Owing to the rate at which the cybersecurity landscape is changing, historical knowledge and legacy methods can rarely defend against the increasing complexity of today’s threats. This means that organisations and business leaders must take responsibility for providing their technologists with the tools they need to keep their organisations safe and secure.

The role of upskilling

Though the cybersecurity skills gap may seem like an overwhelming project for businesses to tackle, there is some good news – technologists are eager to bolster their tech skills. In fact, the State of Upskilling Report revealed that 91 per cent of respondents want to improve their tech skills. Technologists are also demanding that their organisations provide them with the means to do so, with 48 per cent saying that they have considered changing jobs because they weren’t given sufficient resources to upskill. Additionally, 75 per cent of respondents agreed that their organisation’s willingness to dedicate resources to developing their tech skills affects their plans to stay with the organisation.

Despite the fact that technologists are hungry for learning opportunities, most organisations still do not set aside specific time for their technologists to boost their skills. The State of Upskilling Report found that only 36% of organisations allocate dedicated work time for learning, falling to 32% for technology organisations specifically. There is a clear misalignment between technologists’ desire to upskill and organisations’ willingness to apportion time and effort to upskilling.

So how do we solve this problem, especially among cybersecurity professionals? The first step is to arm cybersecurity professionals with resources such as on-demand cybersecurity training, hands-on learning opportunities to understand both red and blue team perspectives, and flexible upskilling options that fit in with the busy schedules of many cybersecurity experts. The key takeaway here is that cybersecurity training should not be optional for anyone within your organisation, let alone your cybersecurity pros. To keep your organisation’s cybersecurity programme strong, you must continuously arm your tech teams with the knowledge that will help them defend against the next cybersecurity attack.

A plan for long-term cyber success

Learning how to outsmart bad actors in a bid to future-proof an organisation’s cybersecurity programme is an ongoing cycle for teams. As a result, any programme must run like a well-oiled machine – with a lot of maintenance and upkeep.

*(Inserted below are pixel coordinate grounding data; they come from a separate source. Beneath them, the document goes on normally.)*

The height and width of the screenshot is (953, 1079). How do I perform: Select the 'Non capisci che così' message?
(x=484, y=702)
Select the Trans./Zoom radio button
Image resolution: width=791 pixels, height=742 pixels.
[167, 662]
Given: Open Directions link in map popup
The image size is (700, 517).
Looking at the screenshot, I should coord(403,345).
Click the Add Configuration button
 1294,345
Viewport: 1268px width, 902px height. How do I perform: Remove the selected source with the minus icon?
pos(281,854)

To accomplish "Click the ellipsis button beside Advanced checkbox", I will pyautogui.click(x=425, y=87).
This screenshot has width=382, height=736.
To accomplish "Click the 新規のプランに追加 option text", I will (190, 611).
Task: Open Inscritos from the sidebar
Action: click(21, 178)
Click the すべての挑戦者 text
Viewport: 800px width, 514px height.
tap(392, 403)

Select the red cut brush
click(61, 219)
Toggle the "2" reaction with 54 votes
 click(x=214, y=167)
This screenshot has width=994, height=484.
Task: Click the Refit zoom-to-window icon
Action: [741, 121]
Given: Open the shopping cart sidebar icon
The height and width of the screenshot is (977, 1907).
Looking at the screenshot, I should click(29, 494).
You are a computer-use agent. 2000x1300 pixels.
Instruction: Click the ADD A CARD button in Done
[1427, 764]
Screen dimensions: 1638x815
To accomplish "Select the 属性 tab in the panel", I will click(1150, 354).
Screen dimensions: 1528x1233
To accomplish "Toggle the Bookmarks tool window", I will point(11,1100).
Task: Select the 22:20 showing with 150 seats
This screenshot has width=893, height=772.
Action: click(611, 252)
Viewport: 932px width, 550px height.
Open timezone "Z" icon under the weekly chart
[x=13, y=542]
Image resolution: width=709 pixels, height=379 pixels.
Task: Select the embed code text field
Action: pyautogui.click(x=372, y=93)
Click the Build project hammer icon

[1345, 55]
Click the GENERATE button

Creating a culture of learning within tech teams will position technologists towards a proactive, rather than a reactive, approach to cybersecurity. This means that organisations must have programmatic steps in place to constantly renew cybersecurity knowledge and best practices.

New cybersecurity strategies are being developed every year to stay ahead of attacks. For instance, Zero Trust Architecture, a cybersecurity method that does away with the idea of “trusted” insider and “untrusted” outsider, has begun gaining traction in private businesses and governments alike, ushering in new standard operating procedures for security teams. Staying abreast of these cybersecurity trends takes more than superficial knowledge, however. It requires coordinated action in the form of testing, implementation, and evaluation to drive towards long-term cybersecurity success.

The bottom line is that the need for cybersecurity skills and, in tandem, cybersecurity professionals, will only increase in the near future. Organisations that prepare for the future of their security programmes, rather than scrambling to block attackers in real time, are the ones that will stand themselves in good stead against the latest threat.